# What you are asked to do:
What lines in the data below mention the string "computer"? Copy them out.

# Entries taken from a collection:

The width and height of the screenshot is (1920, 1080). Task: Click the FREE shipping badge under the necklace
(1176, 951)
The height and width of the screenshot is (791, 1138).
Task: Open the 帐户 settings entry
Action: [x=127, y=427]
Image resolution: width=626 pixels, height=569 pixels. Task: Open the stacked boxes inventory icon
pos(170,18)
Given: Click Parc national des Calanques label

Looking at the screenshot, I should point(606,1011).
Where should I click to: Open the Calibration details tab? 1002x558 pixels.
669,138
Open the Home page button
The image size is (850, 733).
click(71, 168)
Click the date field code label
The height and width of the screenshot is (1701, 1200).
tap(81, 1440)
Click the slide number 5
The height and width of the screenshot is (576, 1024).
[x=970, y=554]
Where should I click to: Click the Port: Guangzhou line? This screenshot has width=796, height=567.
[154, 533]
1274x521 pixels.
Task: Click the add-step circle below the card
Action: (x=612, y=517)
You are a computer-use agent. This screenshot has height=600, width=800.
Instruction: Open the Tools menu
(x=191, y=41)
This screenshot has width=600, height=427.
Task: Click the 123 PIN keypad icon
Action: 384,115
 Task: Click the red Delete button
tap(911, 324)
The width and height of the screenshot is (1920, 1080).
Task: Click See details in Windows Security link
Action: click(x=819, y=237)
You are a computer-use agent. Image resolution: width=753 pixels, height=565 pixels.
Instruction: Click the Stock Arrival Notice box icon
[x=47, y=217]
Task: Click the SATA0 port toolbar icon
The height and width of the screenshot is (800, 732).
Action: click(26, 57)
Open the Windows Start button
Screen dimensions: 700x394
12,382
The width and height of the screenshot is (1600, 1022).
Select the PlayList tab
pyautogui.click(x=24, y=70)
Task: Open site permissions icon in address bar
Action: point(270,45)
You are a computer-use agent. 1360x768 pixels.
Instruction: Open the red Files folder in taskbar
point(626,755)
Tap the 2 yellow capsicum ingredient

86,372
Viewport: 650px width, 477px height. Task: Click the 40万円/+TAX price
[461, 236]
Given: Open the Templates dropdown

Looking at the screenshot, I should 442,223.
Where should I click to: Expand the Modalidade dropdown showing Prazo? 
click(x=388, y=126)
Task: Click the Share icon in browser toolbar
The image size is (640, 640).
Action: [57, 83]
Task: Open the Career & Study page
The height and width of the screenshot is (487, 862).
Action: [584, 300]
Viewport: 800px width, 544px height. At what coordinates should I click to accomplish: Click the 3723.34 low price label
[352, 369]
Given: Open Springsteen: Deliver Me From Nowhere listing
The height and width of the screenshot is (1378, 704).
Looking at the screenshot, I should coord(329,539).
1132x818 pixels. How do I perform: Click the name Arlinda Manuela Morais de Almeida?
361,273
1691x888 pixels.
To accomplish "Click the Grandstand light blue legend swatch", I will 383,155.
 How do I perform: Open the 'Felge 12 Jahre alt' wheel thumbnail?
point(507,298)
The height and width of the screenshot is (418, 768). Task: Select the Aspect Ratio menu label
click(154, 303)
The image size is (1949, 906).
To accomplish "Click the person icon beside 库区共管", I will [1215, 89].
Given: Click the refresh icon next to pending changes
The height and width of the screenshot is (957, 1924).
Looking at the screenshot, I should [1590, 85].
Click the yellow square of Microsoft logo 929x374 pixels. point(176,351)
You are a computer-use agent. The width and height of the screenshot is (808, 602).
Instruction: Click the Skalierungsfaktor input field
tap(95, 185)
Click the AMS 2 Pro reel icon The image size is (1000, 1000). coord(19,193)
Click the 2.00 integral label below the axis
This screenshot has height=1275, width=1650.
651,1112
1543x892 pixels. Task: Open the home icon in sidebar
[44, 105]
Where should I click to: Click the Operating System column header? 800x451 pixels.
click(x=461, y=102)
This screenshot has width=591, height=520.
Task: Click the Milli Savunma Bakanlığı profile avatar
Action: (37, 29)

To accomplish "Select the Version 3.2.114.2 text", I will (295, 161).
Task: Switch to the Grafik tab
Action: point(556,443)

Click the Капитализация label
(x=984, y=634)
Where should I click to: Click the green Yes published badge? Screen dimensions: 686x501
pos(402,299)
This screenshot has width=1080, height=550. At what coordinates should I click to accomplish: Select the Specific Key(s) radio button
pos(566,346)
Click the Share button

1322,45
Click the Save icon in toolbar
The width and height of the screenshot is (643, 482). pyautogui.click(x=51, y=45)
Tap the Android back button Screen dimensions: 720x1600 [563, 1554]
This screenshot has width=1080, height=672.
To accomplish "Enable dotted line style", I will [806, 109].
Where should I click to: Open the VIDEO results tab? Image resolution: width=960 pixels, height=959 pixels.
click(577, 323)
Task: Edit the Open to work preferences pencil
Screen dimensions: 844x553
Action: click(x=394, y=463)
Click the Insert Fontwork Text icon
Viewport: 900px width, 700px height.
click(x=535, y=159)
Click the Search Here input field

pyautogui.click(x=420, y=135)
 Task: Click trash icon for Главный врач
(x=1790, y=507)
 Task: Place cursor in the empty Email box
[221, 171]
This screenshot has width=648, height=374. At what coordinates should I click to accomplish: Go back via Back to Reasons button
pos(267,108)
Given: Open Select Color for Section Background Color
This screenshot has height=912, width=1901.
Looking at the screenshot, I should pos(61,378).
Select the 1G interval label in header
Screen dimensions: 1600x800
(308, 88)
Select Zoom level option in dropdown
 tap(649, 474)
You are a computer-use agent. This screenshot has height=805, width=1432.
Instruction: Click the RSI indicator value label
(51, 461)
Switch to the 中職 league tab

# Answer box:
You are a computer-use agent. This screenshot has height=600, width=800.
You are a computer-use agent. Image resolution: width=753 pixels, height=565 pixels.
You are a computer-use agent. 1360x768 pixels.
You are a computer-use agent. The width and height of the screenshot is (808, 602).
You are a computer-use agent. This screenshot has height=805, width=1432.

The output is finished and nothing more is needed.